-- PROVIDED DATA --
-=-=-=-=-
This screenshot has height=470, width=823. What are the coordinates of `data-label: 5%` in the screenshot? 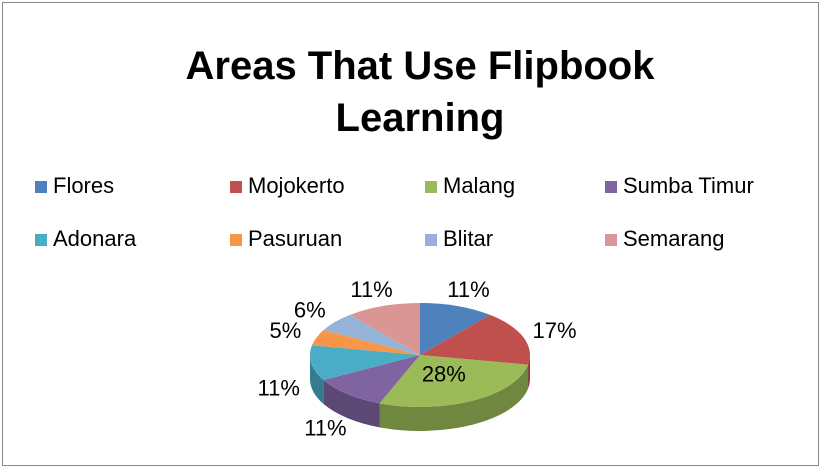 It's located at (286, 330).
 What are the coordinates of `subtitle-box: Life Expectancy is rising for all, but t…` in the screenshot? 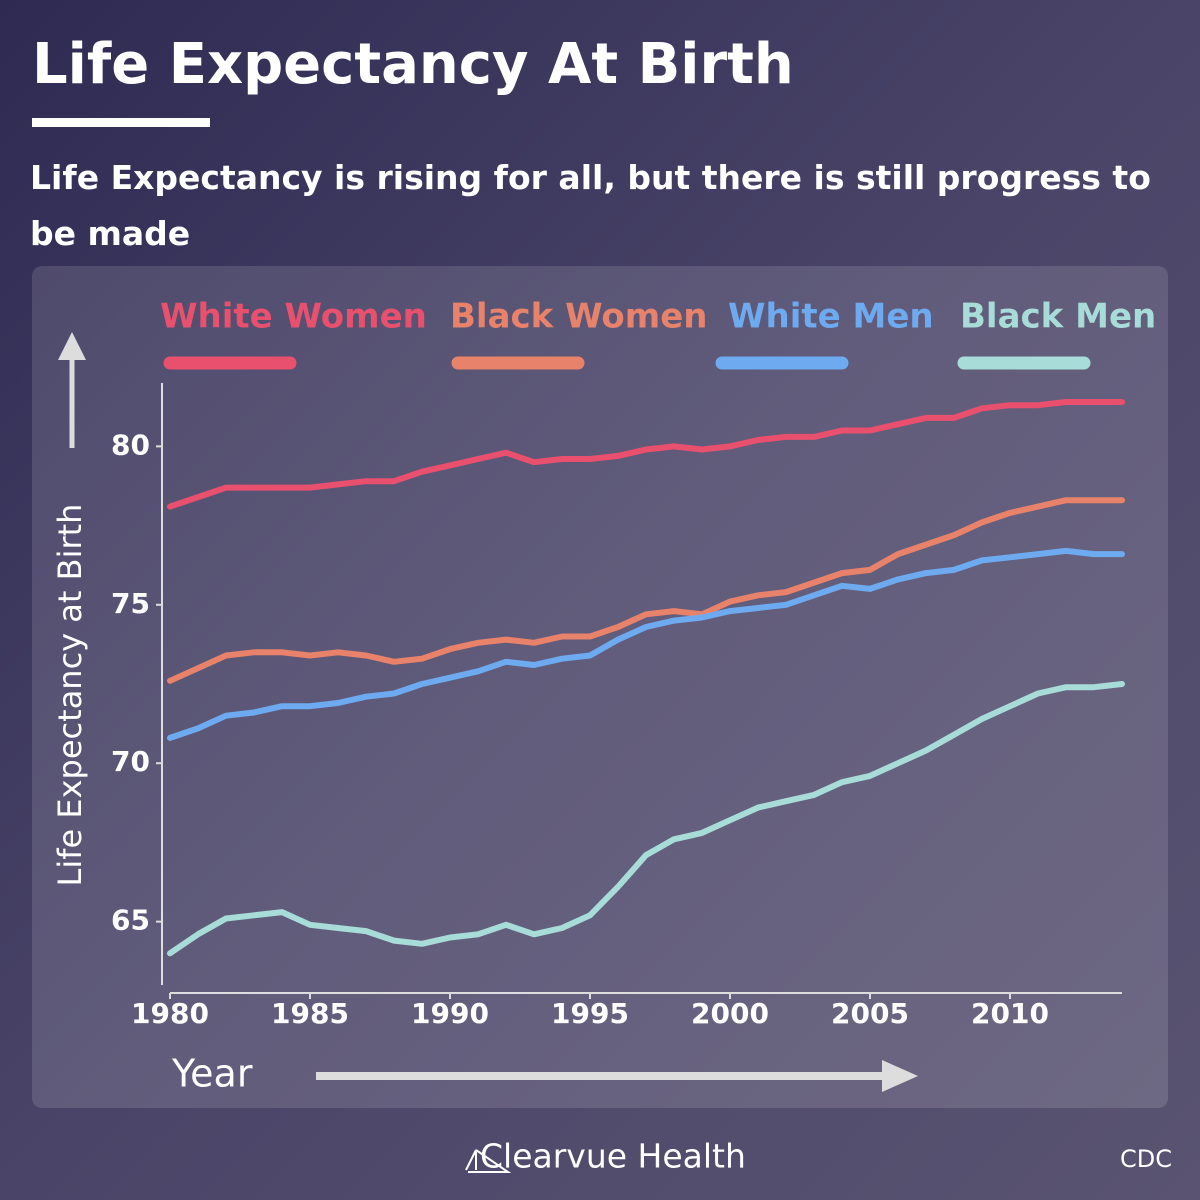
-=-=-=-=-
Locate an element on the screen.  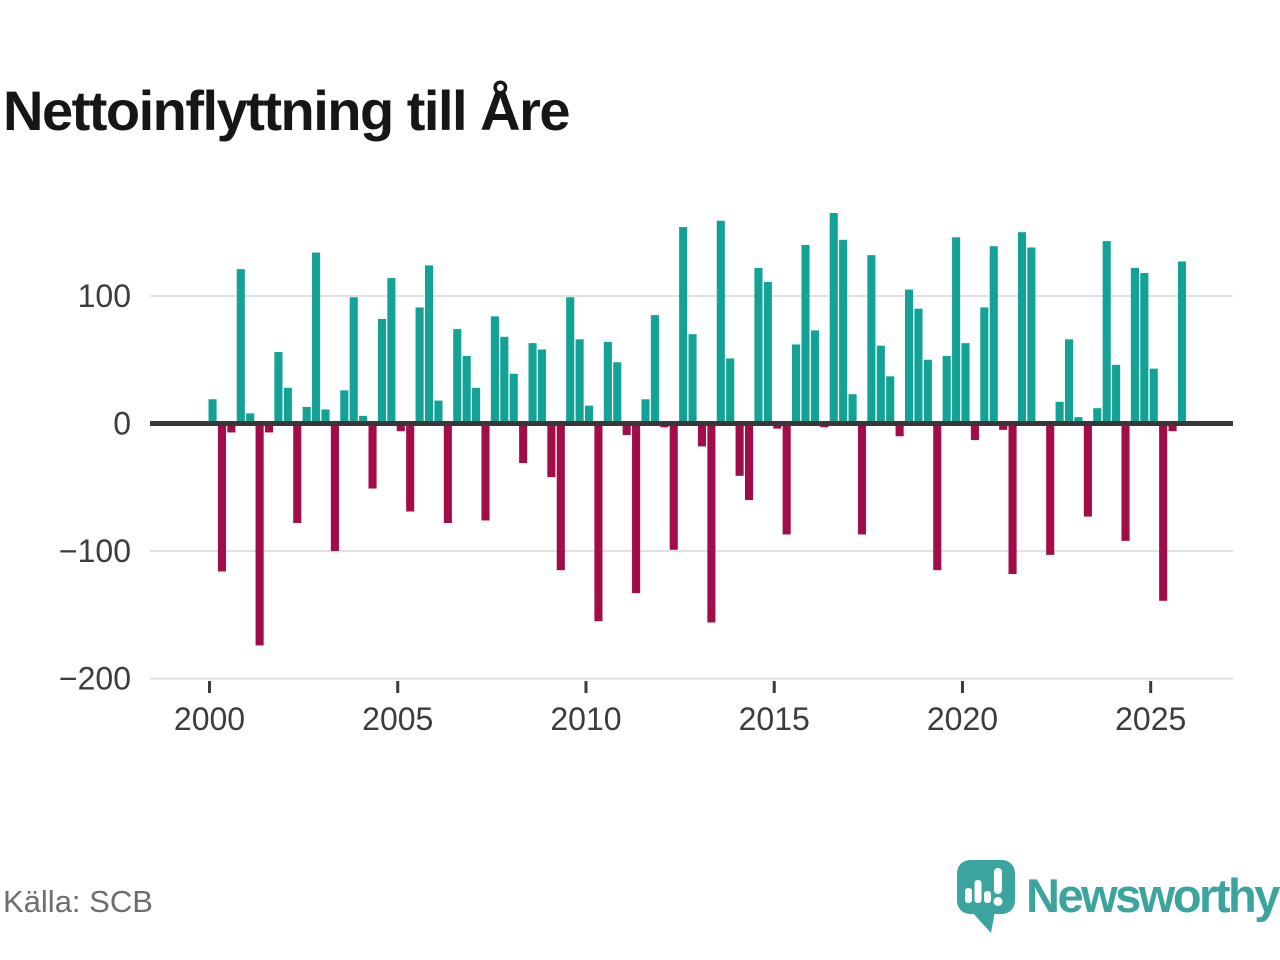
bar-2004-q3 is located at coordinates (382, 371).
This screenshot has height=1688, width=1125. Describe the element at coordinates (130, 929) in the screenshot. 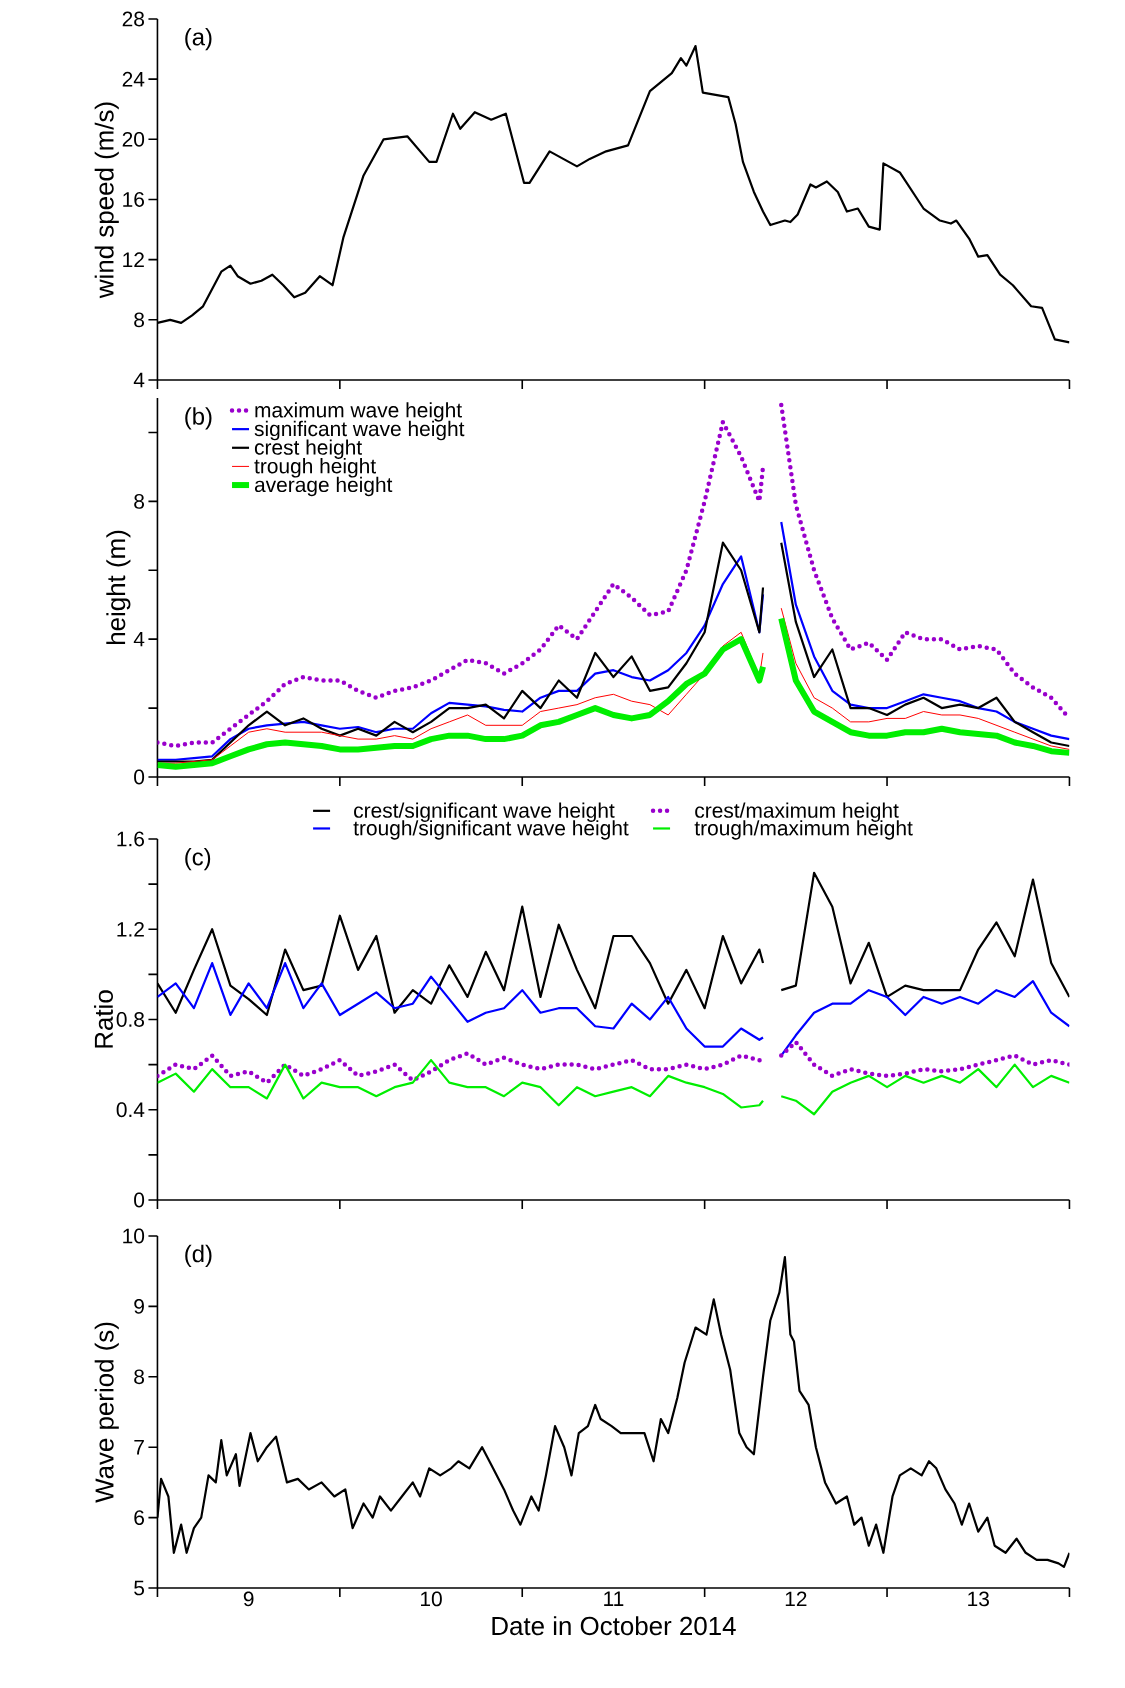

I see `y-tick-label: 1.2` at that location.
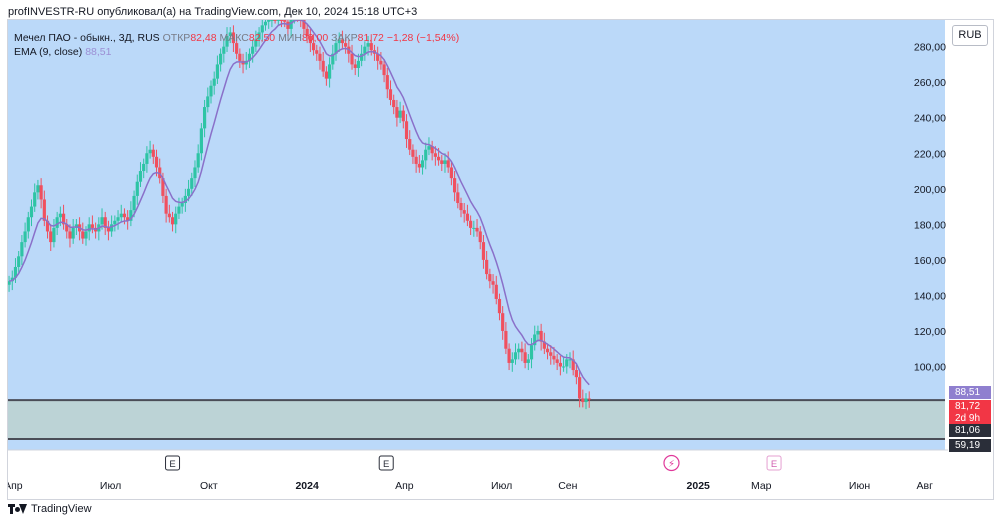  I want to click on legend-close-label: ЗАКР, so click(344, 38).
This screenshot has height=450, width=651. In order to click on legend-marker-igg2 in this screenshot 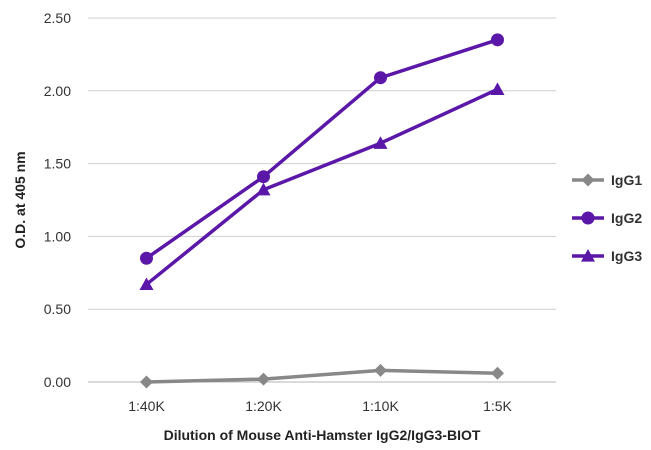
-=-=-=-=-
-- INSTRUCTION --
In the records, change every "screenshot" to "image" from the line with "Locate an element on the screen." to the line with "This screenshot has height=450, width=651.", and give back only those lines with nothing else altered. Leave the pictures out.

-- REPLY --
Locate an element on the screen.  
bar-2004-q3 is located at coordinates (382, 371).
This image has height=1688, width=1125. Describe the element at coordinates (130, 929) in the image. 

I see `y-tick-label: 1.2` at that location.
  I want to click on legend-close-label: ЗАКР, so click(344, 38).
This image has height=450, width=651. In order to click on legend-marker-igg2 in this image 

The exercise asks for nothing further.